Two Polynuclear Manganese(II) Complexes Based on Multidentate N-Heterocyclic Aromatic Ligand and V-Shaped Polycarboxylate Ligand: Synthesis, Crystal Structure Analysis and Magnetic Properties

Abstract

The reaction of MnCl2, 2-(5-{6-[5-(Pyrazin-2-yl)-1H-1,2,4-triazol-3-yl]pyridin-2-yl}-1H-1,2,4-triazol-3-yl)pyrazine (H2ptptp), 4,4′-sulfonyldibenzoic acid (H2sdba) or 4-(4-carboxyphenoxy)phthalate acid (H3cpop) and [BMI]Br ionic liquids (BMI = 1-butyl-3-methylimidazolium) gave rise to two complexes, {[Mn4(ptptp)2(sdba)2(H2O)2]·2H2O}n (1) and {[Mn3(ptptp)(cpop)Br(H2O)2]·2H2O}n (2). The compounds have been well characterized by elemental analysis, IR spectra, thermogravimetric analysis, as well as single-crystal and powder X-ray diffraction.

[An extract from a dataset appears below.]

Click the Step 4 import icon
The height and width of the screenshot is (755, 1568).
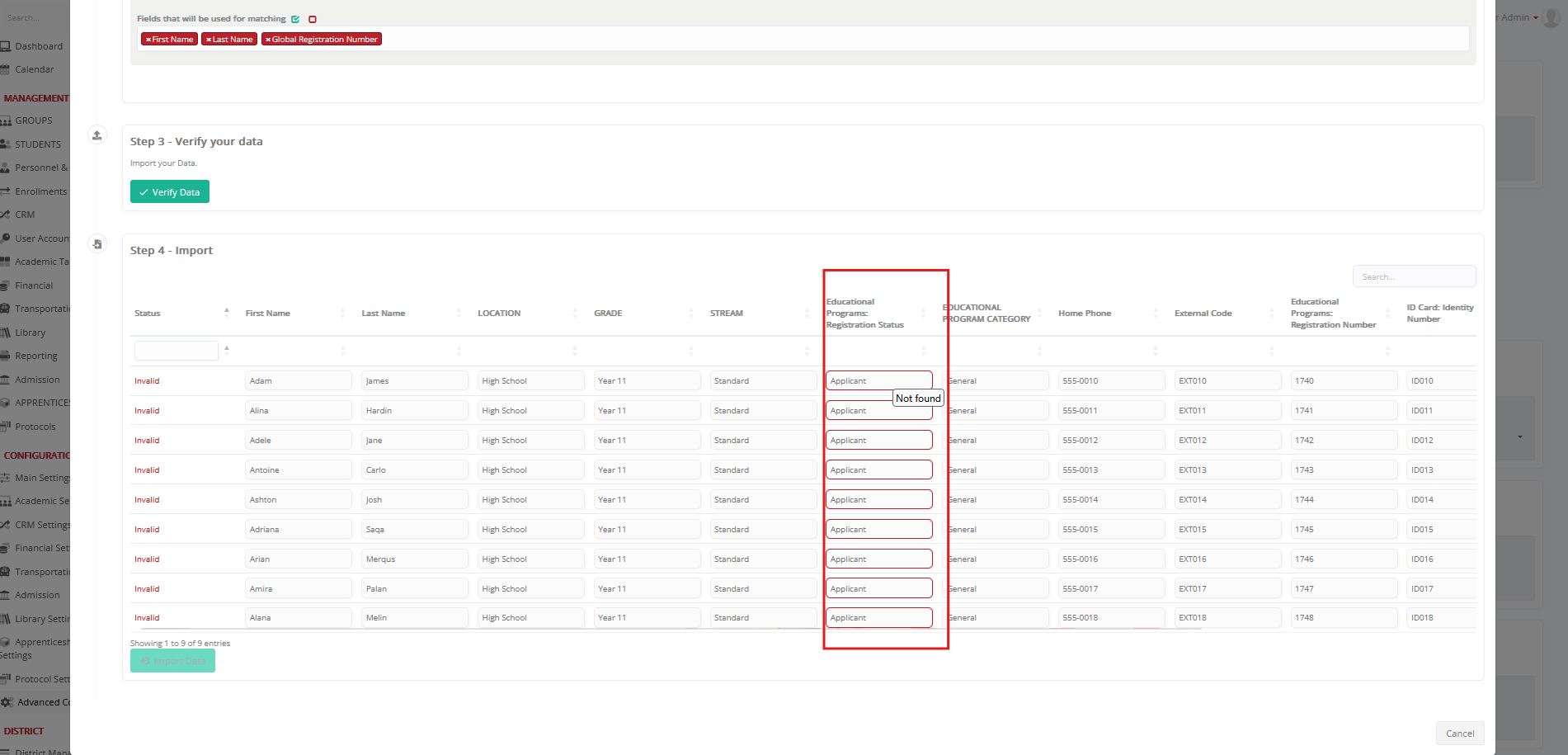tap(97, 244)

The structure feature of 1 is that Mn(II) ions in the [Mn6(sdba)2] loops of V-shaped sdba2− ligands are ptptp2− ligands, respectively, and a 2D layer is constructed from sdba2− and ptptp2− ligands. The adjacent 2D layers are connected by O–H⋯N hydrogen bonds to form a 3D supramolecular network. The neighbouring trinuclear Mn(II) clusters in 2 are linked by V-shaped cpop3− ligands to give a 2D layer, which is penetrated by ptptp2− ligands to form self-threading structure. The results of variable-temperature magnetic studies have shown that the magnetic interactions between the Mn(II) ions in 1 and 2 are mainly due to antiferromagnetic coupling.